IMF “Plugin” documents provide a lightweight method for defining a track file type and a way to reference it from a CPL. A Plugin is meant to be used in conjunction with an application. For example, the Plugin for Immersive Audio Bitstream can be used with Application 2 to add object-based audio to a standard 4k UHD composition.

If you are developing or troubleshooting IMF workflows, the low-level detail needed to interpret track files, CPLs and other IMF artifacts can be found in the MXF and IMF core specifications.

The IMF Composition Playlist and core constraints are the heart and soul of IMF. These documents define the timeline model, audio channel labels, limits on MXF file layout, and many other details that make IMF what it is. The common use of these principles throughout the applications is a powerful design element, allowing re-use of software components in applications that differ by codec. For example, an program which transmits track files based on CPL references can operate without any knowledge of the codec in use.

What if I’m not ready for IMF workflow but need to make IMF deliverables?

How does PixelStrings fit in all this?

PixelStrings is a cloud platform built for media conversion andpicture finishing that supports a wide variety of image formats. IMF is an available output format appropriate for creating basic IMF compositions.
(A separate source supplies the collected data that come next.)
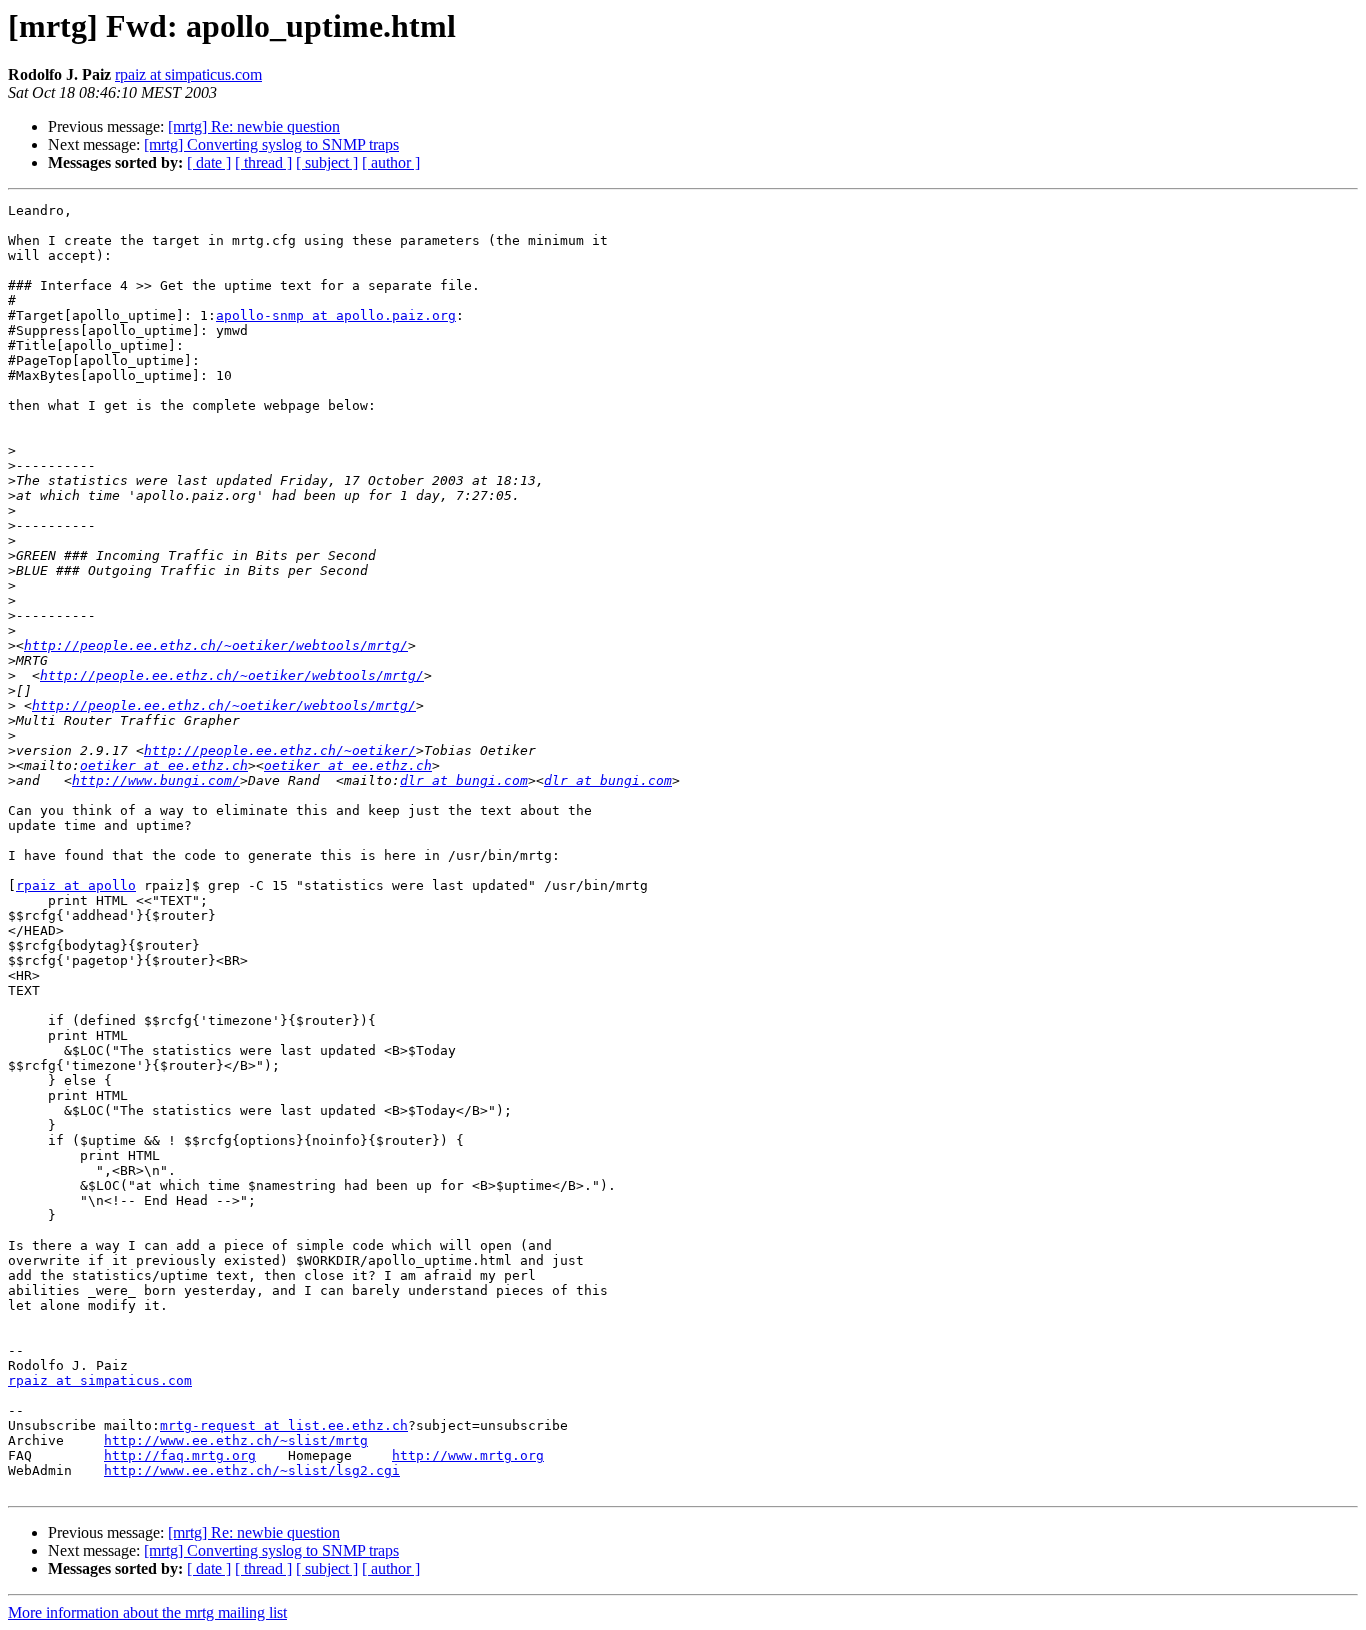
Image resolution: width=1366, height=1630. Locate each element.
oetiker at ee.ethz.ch (164, 765)
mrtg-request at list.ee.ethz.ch (284, 1425)
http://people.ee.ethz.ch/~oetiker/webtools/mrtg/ (216, 645)
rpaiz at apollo (76, 885)
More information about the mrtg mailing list (147, 1612)
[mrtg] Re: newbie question (254, 126)
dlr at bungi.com (464, 780)
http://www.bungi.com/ (156, 780)
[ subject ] (327, 162)
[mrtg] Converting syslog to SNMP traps (271, 144)
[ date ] (209, 162)
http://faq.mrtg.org (180, 1455)
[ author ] (391, 162)
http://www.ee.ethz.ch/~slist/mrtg (236, 1440)
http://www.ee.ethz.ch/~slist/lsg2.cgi (252, 1470)
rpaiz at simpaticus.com (188, 74)
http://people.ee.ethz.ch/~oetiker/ (280, 750)
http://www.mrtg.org (468, 1455)
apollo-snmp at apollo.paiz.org (336, 315)
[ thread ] (263, 162)
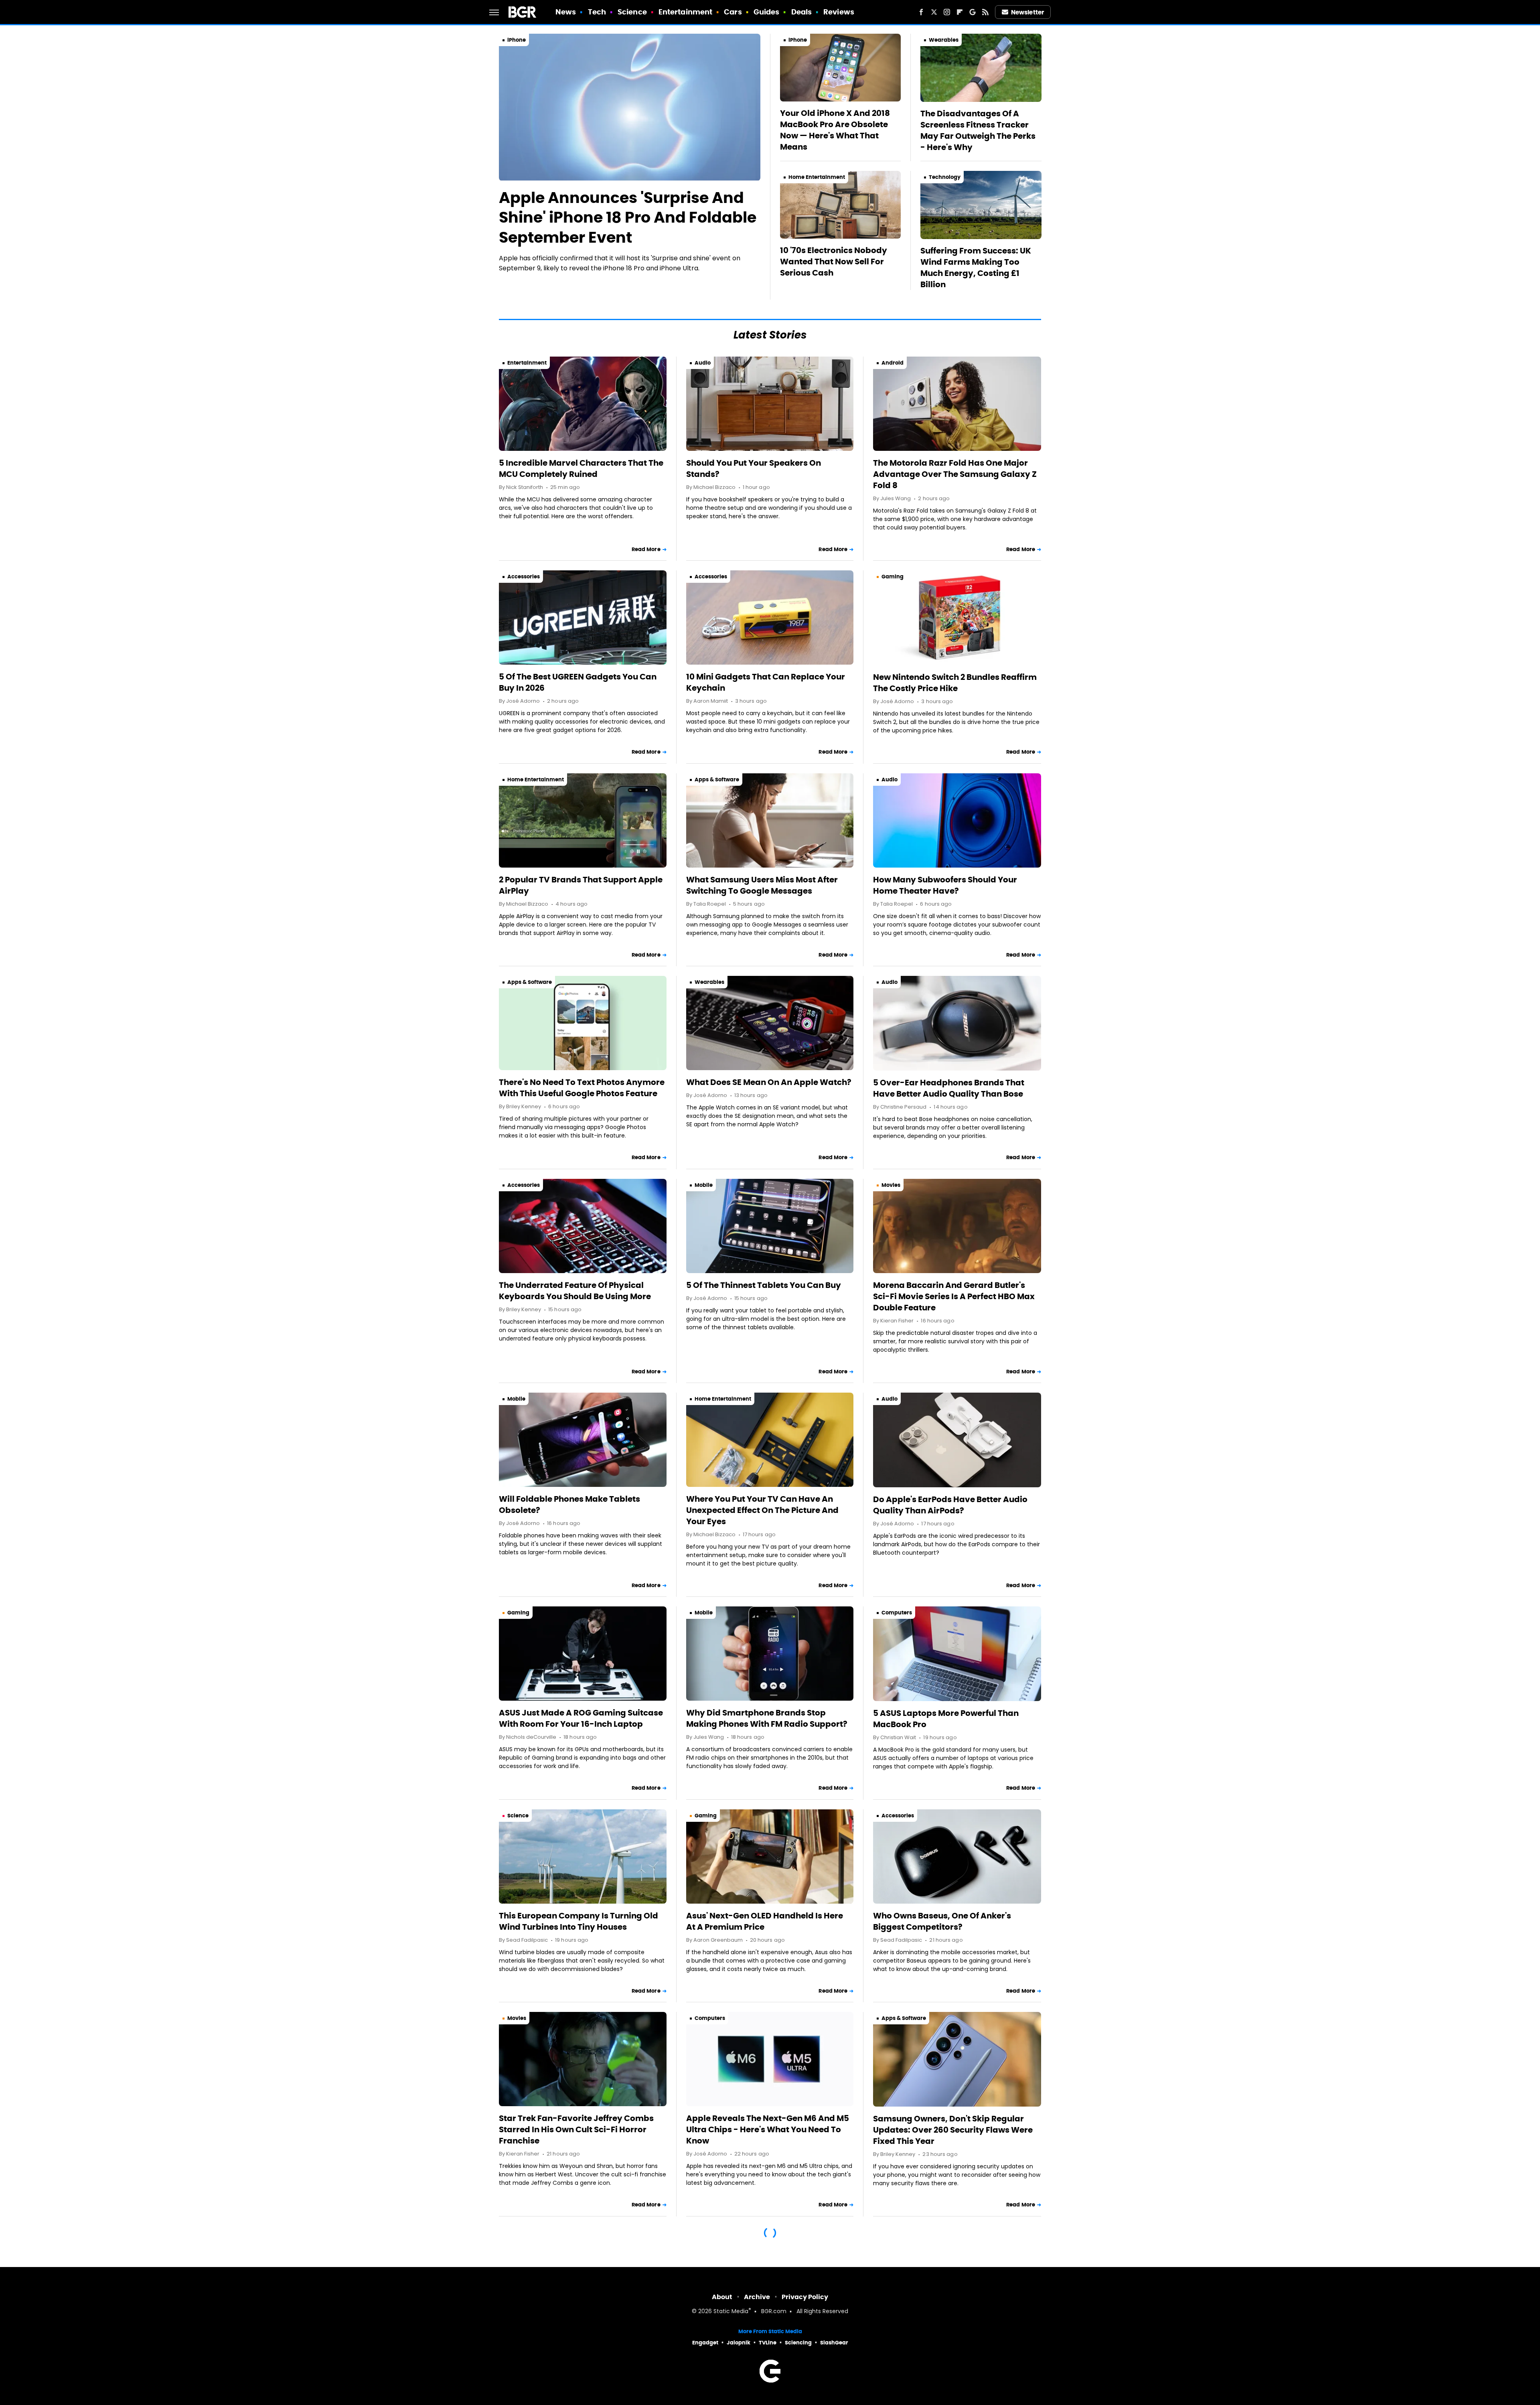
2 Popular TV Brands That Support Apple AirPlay (581, 885)
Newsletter (1027, 12)
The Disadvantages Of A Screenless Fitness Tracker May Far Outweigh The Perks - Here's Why (977, 130)
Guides (767, 11)
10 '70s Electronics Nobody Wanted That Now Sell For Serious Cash (833, 261)
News (565, 11)
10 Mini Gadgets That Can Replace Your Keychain (765, 682)
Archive (757, 2297)
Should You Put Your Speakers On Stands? (753, 468)
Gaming (892, 576)
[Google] (972, 12)
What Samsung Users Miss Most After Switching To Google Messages (762, 885)
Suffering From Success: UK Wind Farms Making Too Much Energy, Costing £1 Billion (975, 267)
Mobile (704, 1185)
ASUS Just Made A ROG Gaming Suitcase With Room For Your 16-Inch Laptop (581, 1718)
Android (892, 362)
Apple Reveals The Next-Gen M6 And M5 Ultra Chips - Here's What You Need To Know (767, 2129)
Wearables (943, 40)
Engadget (705, 2342)
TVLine (767, 2342)
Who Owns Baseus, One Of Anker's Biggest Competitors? (942, 1921)
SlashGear (834, 2342)
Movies (890, 1185)
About (722, 2297)
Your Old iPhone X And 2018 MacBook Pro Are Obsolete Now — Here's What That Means (835, 130)
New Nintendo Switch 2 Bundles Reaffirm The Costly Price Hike (955, 683)
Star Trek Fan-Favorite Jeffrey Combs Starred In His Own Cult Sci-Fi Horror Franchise (576, 2129)
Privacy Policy (805, 2297)
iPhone (516, 40)
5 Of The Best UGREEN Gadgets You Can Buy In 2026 (578, 682)
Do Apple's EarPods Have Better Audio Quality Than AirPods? (950, 1505)
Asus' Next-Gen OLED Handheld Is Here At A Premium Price (764, 1921)
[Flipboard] (959, 12)
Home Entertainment (816, 177)
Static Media (730, 2311)
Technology (944, 177)
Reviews (838, 11)
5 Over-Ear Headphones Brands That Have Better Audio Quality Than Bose (948, 1088)
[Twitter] (934, 12)
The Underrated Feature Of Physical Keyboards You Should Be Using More (575, 1291)
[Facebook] (921, 12)
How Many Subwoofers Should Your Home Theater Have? (945, 885)
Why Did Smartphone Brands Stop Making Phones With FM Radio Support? (766, 1718)
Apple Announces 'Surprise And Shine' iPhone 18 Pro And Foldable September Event (627, 217)
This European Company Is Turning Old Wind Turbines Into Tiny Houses (578, 1921)
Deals (801, 11)
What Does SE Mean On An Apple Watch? (768, 1082)
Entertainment (685, 11)
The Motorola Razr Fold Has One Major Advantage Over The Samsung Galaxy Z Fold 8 (955, 474)
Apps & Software (717, 779)
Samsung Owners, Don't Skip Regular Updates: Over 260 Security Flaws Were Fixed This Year (953, 2129)
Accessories (523, 576)
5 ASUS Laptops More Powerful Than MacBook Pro (946, 1719)
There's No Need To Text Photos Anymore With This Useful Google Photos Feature (582, 1088)
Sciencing (798, 2342)
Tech (597, 11)
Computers (896, 1612)
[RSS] (985, 12)
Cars (733, 11)
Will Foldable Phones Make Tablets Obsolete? (569, 1504)
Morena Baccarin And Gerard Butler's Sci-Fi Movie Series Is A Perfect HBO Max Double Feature (954, 1296)
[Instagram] (947, 12)
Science (632, 11)
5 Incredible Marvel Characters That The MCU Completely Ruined (581, 468)
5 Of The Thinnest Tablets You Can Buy (763, 1285)
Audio (703, 362)
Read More (646, 549)
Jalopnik (738, 2342)
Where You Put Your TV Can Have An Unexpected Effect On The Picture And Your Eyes (762, 1510)
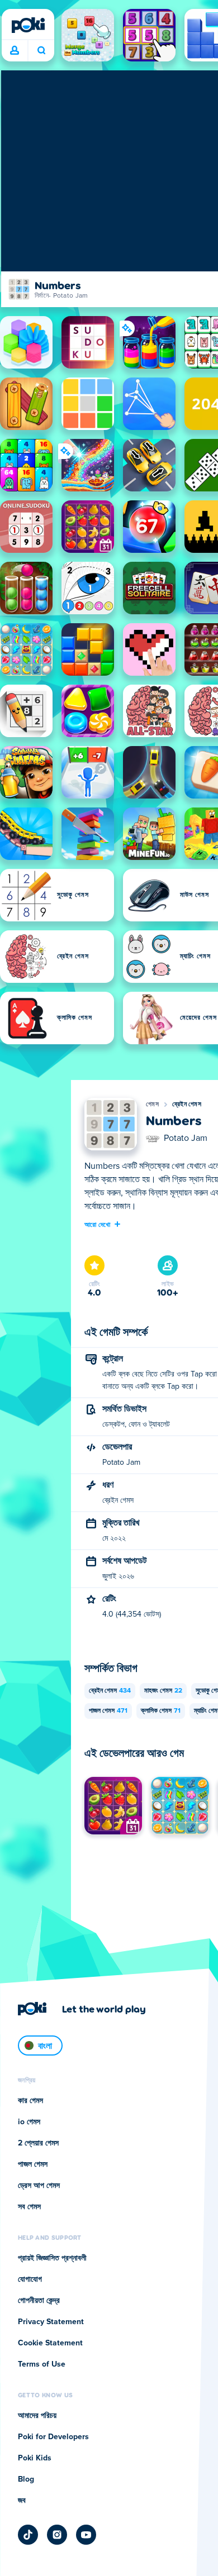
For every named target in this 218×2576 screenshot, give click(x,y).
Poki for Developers (53, 2437)
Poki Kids (34, 2458)
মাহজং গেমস (163, 1691)
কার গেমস (30, 2101)
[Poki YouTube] (86, 2535)
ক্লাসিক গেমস (161, 1711)
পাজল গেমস (108, 1711)
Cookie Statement (50, 2343)
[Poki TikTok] (28, 2535)
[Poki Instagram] (57, 2535)
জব (22, 2501)
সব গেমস (29, 2207)
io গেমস (29, 2122)
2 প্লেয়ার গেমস (38, 2143)
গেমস (152, 1104)
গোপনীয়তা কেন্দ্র (39, 2301)
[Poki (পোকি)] (28, 25)
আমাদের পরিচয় (37, 2416)
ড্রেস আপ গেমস (39, 2186)
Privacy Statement (51, 2322)
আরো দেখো (97, 1224)
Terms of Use (41, 2364)
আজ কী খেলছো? (41, 50)
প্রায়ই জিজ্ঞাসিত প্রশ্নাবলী (52, 2258)
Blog (26, 2479)
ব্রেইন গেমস (186, 1104)
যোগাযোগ (30, 2279)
PixelStrings supports much of IMF Application 2, with frame rates from 23.98 to 60 including interlace support, in SD, HD, 2k, and 4k frame sizes. PCM audio is supported in stereo and 5.1 channel arrangements. The PixelStrings UI collects all of the required metadata items for the CPL, ensuring that the finished files will contain everything needed to pass industry accepted validation. PixelStrings has licensed CineCert’s Anini solution to do IMF wrapping, and is connected to the back end of the PixelStrings transcode engine to create a single pass solution for authoring IMF.

PixelStings uses all of Cinnafilm’s image processing technology to apply high-quality spatial resolution upscaling, de-noise and re-texturing, de-interlacing and frame rate conversion to the picture asset for optimal playback quality when authoring the final IMP, all in a single workflow job; this is done with the goal of making the highest quality version for playback.

In addition, PixelStrings can remove broken cadence patterns that televisions cannot pick up, ensuring there is no stuttering in playback. Think of PixelStrings as the optimal machine to make progressive frames look and play as good as mathematically possible. Furthermore, in cases where a frame rate conversion introduces an output duration mismatch (an issue that cannot be generally avoided in conversions between certain pairs of frame rates), PixelStrings pads output tracks as needed to match the output durations, generating a standards-compliant IMP.

PixelStrings ensures that your resulting IMP output contains essence tracks that match exactly in duration, down to the exact number of audio samples, even if your original input asset contains essence tracks whose durations do not match. For example, an input asset can contain audio that is slightly longer (or shorter) in duration than the image track. PixelStrings uses padding, and not trimming, to ensure the entirety of your input asset contents are preserved in the final IMP.

Note that Netflix does not accept IMPs where the original material has undergone any frame rate conversion or spatial resolution upscaling, and IMPs must satisfy requirements on allowed frame rates, bit rates, and spatial resolutions. To address these requirements and to help you generate Netflix-compliant IMPs, PixelStrings provides pre-defined "Netflix-compliance" workflows (available soon).

Do I need a different IMP for each picture format?

Yes, you will need one for each framerate, and each resolution. This is one of the benefits of using PixelStrings to create these multiple assets, as high-quality image processing is critical to the process ensure each version looks visibly pure as possible at final target playout. Think of PixelStrings as the ultimate progressive frame based creation tool.